AWS Certified Security – Specialty — Question 298

A company is running batch workloads that use containers on Amazon Elastic Container Service (Amazon ECS). The company needs a secure solution for storing API keys that are required for integration with external services. The company's security policy states that API keys must not be stored or transmitted in plaintext. The company's IT team currently rotates the API keys manually.

A security engineer must recommend a solution that meets the security requirements and automates the rotation of the API keys

Which solution should the security engineer recommend?

Answer options

• A. Use a secure string parameter in AWS Systems Manager Parameter Store. Activate the feature for automatic rotation.
• B. Use Amazon EC2 user data for storing the API keys.

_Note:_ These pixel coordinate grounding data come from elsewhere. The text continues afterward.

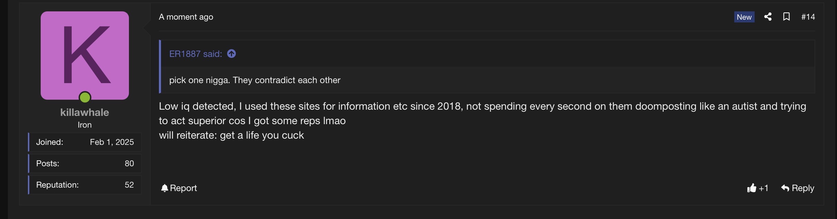This screenshot has height=219, width=837.
Task: Click the share post icon
Action: [x=768, y=17]
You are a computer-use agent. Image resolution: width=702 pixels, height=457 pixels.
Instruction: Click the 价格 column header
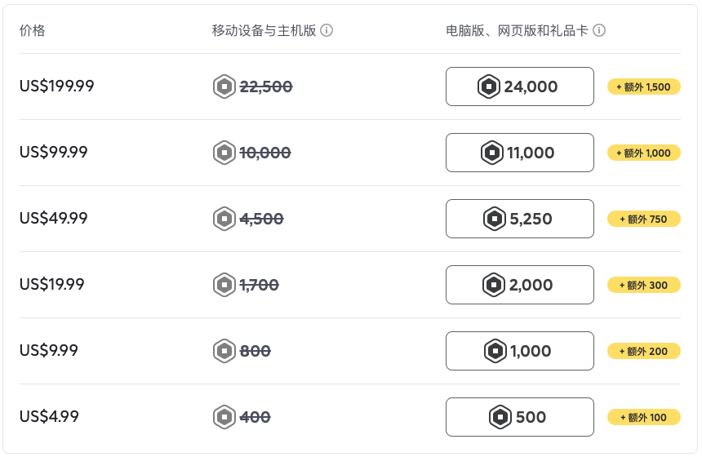click(33, 31)
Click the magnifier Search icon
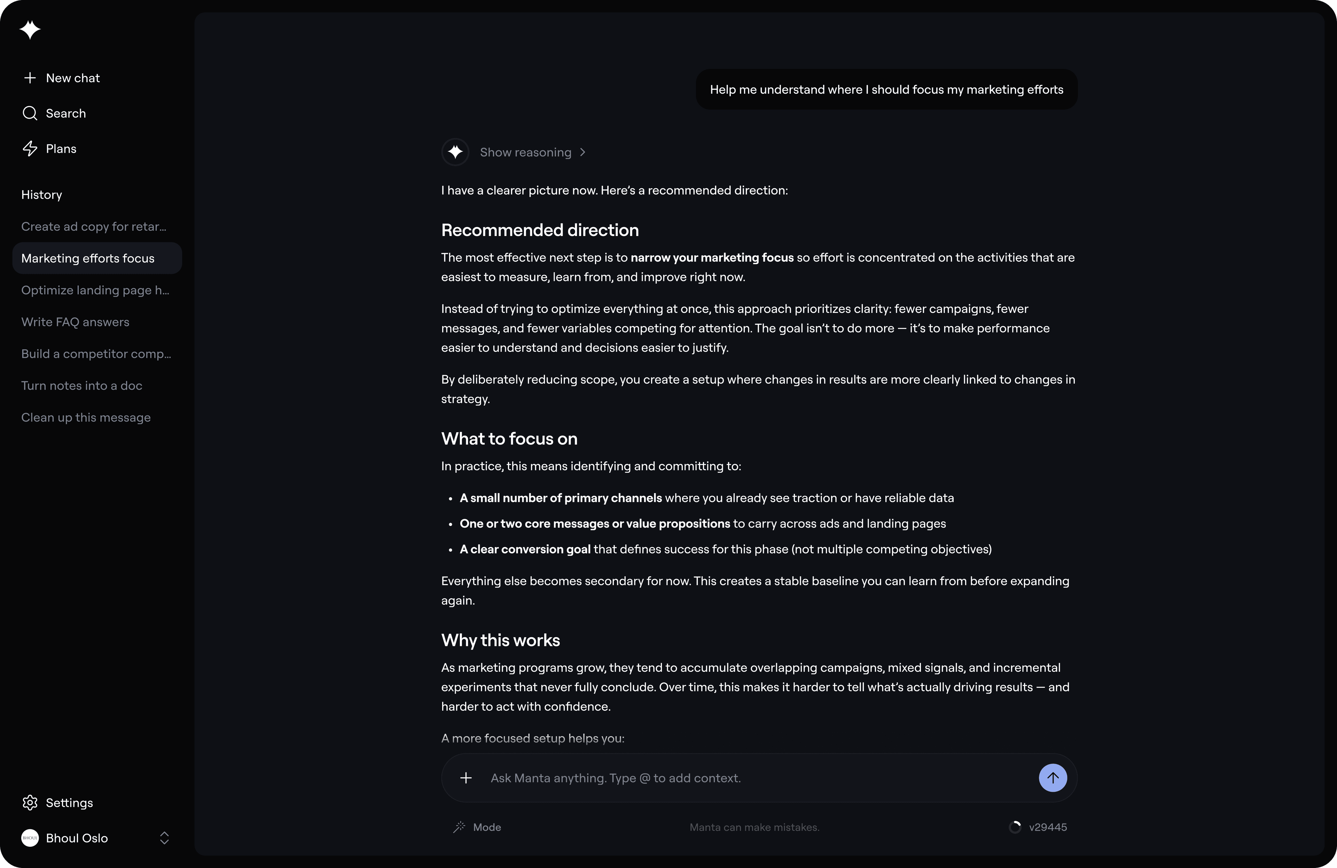Image resolution: width=1337 pixels, height=868 pixels. coord(30,113)
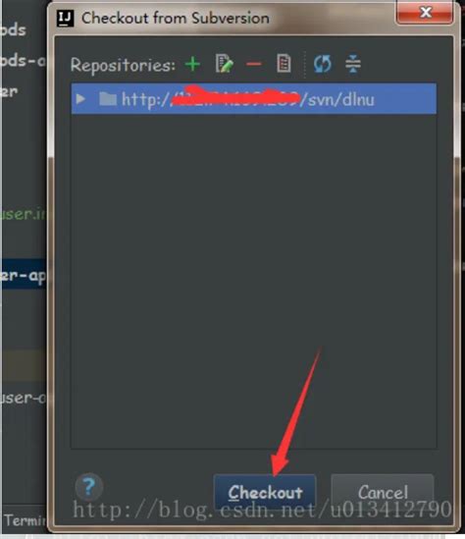Image resolution: width=465 pixels, height=539 pixels.
Task: Select the http svn/dlnu repository row
Action: (x=254, y=98)

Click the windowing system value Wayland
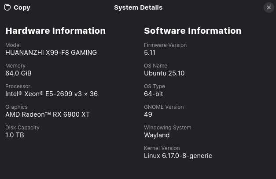157,135

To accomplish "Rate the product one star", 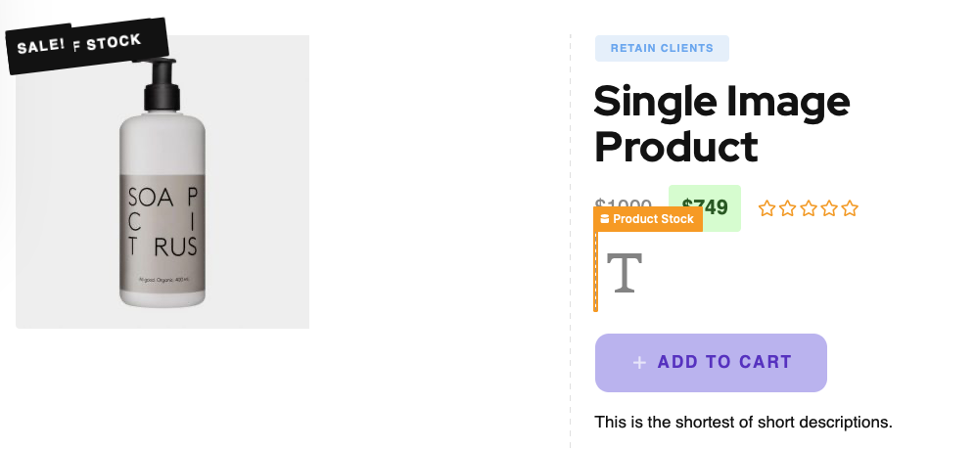I will (x=766, y=208).

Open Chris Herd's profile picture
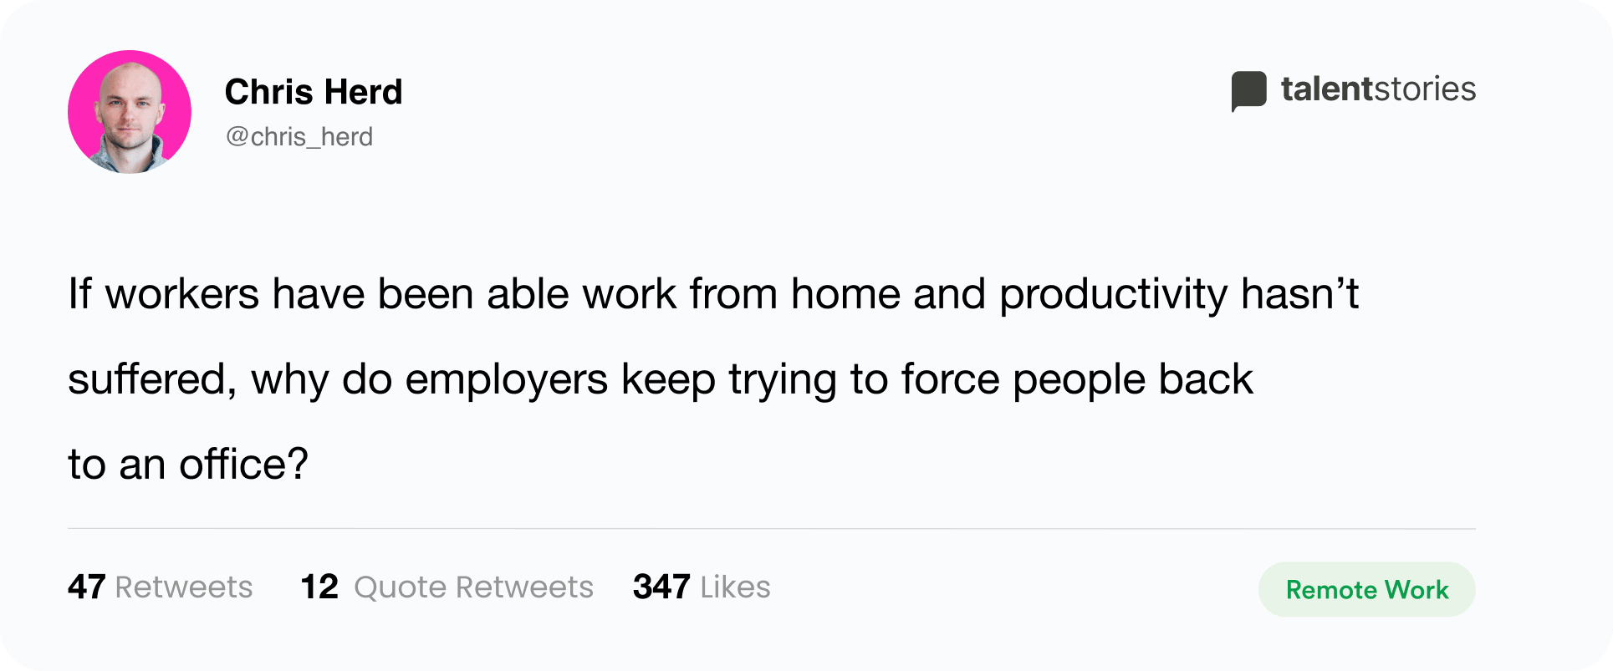click(130, 112)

Set up a scheduled AWS Lambda function to automatically rotate the API keys.
• C. Use AWS Fargate to store the API keys. Set up a scheduled AWS Lambda function to automatically rotate the API keys.
• D. Use AWS Secrets Manager to store the API keys. Reference the API keys in the container definition.

Correct answer: D

Explanation

AWS Secrets Manager natively supports automatic rotation of secrets and integrates seamlessly with Amazon ECS, allowing sensitive API keys to be securely referenced in the container definition without exposing them in plaintext. In contrast, AWS Systems Manager Parameter Store does not offer built-in automatic rotation for secure string parameters. Storing secrets in EC2 user data or directly inside Fargate task definitions violates security best practices regarding plaintext exposure.